We started from a pre-filled notebook that students transferred to their in-class coding directory via the terminal. The pre-filled notebook is in this location in workbench-1:

/courses/EDS220/student_notebooks/week-6-reprojecting-STUDENTS.ipynb

The general bash command to copy a file is:

cp /path/to/source/file /path/to/destination/

Discussion section

  • First activity will be solving the short exercise at the end of Monday’s lesson (green box).

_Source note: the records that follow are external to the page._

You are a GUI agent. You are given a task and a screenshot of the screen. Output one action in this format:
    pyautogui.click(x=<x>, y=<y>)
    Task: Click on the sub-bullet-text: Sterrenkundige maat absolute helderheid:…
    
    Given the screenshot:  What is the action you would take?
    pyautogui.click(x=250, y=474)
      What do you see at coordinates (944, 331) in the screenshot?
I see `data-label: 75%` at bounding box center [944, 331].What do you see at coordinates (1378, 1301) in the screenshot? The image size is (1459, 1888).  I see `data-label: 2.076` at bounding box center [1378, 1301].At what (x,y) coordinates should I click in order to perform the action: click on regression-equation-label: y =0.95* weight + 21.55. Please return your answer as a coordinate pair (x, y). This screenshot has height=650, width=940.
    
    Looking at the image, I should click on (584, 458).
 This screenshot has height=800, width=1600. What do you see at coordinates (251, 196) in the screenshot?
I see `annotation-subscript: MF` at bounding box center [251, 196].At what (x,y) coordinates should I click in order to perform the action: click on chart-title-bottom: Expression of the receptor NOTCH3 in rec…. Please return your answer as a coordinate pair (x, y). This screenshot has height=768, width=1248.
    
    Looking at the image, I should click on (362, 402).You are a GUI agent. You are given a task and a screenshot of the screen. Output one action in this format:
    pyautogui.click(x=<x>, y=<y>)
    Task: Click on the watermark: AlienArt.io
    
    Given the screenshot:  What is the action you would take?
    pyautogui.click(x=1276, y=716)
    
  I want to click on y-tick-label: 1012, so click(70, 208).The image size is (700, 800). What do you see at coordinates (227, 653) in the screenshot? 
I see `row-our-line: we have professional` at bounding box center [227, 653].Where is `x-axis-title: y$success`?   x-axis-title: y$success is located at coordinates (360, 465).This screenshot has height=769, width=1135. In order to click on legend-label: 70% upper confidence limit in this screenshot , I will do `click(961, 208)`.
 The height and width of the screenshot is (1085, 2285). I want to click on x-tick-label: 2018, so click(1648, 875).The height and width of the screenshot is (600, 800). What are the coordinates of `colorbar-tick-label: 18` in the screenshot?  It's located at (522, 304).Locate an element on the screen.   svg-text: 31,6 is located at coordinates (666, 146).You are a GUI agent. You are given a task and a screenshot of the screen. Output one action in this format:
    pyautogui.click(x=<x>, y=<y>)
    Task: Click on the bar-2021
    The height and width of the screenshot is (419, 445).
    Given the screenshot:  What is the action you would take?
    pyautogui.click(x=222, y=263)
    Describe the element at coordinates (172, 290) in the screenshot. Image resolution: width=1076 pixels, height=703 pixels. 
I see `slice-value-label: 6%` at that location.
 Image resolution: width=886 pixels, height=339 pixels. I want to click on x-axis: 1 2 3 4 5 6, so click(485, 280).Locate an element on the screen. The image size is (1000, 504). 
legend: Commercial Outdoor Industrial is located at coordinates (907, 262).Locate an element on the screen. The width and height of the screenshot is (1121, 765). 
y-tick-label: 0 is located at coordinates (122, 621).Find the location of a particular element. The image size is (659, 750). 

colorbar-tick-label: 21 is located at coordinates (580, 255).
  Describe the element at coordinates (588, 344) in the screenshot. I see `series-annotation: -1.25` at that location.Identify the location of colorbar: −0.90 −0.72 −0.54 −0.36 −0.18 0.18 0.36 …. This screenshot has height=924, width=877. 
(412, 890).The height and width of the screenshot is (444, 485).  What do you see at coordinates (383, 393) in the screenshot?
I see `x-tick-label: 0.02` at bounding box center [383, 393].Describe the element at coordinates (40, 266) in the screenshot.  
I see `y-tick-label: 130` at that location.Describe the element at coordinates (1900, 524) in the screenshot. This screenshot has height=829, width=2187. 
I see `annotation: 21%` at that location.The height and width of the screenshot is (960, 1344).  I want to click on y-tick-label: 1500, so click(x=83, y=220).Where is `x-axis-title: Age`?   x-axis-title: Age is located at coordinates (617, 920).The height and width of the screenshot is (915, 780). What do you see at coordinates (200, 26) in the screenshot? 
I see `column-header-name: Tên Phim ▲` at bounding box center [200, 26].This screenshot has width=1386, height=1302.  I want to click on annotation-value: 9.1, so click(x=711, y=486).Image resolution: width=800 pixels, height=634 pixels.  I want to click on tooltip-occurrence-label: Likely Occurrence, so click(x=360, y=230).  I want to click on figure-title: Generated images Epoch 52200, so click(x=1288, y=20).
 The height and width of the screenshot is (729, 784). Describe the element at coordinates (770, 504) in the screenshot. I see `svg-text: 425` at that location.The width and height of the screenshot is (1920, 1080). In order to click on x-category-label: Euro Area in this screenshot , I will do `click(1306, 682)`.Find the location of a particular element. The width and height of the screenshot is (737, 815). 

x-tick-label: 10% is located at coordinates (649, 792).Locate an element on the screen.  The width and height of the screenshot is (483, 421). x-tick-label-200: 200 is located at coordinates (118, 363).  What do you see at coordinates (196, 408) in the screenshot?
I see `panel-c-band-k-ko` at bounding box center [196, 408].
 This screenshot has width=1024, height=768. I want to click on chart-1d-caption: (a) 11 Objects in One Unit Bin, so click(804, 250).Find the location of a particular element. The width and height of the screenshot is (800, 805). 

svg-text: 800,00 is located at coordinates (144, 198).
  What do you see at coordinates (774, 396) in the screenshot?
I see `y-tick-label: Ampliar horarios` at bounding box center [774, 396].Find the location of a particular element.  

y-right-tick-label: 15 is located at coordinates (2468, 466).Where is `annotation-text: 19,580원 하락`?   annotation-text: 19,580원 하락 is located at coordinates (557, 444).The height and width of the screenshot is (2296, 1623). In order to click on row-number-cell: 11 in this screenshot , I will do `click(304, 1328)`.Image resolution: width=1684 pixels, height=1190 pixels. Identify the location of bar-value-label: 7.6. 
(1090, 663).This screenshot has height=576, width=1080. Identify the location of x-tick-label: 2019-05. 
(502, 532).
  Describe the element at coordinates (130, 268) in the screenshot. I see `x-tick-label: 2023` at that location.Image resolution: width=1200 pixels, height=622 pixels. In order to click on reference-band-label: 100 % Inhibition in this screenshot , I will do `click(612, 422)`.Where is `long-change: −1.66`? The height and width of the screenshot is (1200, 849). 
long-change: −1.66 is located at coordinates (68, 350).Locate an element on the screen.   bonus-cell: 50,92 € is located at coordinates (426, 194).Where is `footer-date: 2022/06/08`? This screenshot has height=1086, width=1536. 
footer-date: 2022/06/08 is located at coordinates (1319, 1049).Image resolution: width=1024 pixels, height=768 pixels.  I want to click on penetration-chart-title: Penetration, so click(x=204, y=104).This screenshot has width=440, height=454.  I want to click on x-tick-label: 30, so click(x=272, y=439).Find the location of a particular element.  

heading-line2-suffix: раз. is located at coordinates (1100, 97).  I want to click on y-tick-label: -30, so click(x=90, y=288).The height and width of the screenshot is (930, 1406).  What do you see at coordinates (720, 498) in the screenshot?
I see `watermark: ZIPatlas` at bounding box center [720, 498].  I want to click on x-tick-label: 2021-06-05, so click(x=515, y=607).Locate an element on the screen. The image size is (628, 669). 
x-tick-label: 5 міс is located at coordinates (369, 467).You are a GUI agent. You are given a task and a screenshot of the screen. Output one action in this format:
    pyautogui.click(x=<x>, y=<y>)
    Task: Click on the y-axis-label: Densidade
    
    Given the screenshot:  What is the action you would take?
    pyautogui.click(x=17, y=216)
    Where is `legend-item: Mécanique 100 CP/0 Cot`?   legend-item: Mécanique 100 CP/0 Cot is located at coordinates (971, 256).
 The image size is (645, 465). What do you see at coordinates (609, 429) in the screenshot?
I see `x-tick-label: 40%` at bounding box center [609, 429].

  • The rest of the discussion section will be used to work on assignment 3 with your teams. Please come in with the data loaded into your notebooks.

Week 7 : Nov 11 - Nov 17

There’s no class on Monday, November 11

It’s Veteran’s day. Enjoy the long weekend!

Class 13

We started from a pre-filled notebook that students transferred to their in-class coding directory via the terminal. The pre-filled notebook is in this path in workbench-1:

/courses/EDS220/student_notebooks/week-7-clipping-STUDENTS.ipynb

The general bash command to copy a file is:

cp /path/to/source/file /path/to/destination/

So to copy the file into your current working directory use the command:

cp /courses/EDS220/student_notebooks/week-7-clipping-STUDENTS.ipynb week-7-clipping-STUDENTS.ipynb

Discussion section

No work to do ahead of the discussion section.

Week 8: Nov 18 - Nov 24

Class 14

We started from a pre-filled notebook that students transferred into their in-class coding directory via the terminal. To copy the file into your current working directory use the command:

cp /courses/EDS220/student_notebooks/week-8-xarray-STUDENTS.ipynb week-8-xarray-STUDENTS.ipynb

Class 15

We started from a pre-filled notebook that students transferred into their in-class coding directory via the terminal. To copy the file into your current working directory use the command:

cp /courses/EDS220/student_notebooks/week-8-rioxarray-STUDENTS.ipynb week-8-rioxarray-STUDENTS.ipynb

Discussion section

This discussion section will be used to work on assignment 4 with your teams. Please come in with the data loaded into your notebooks.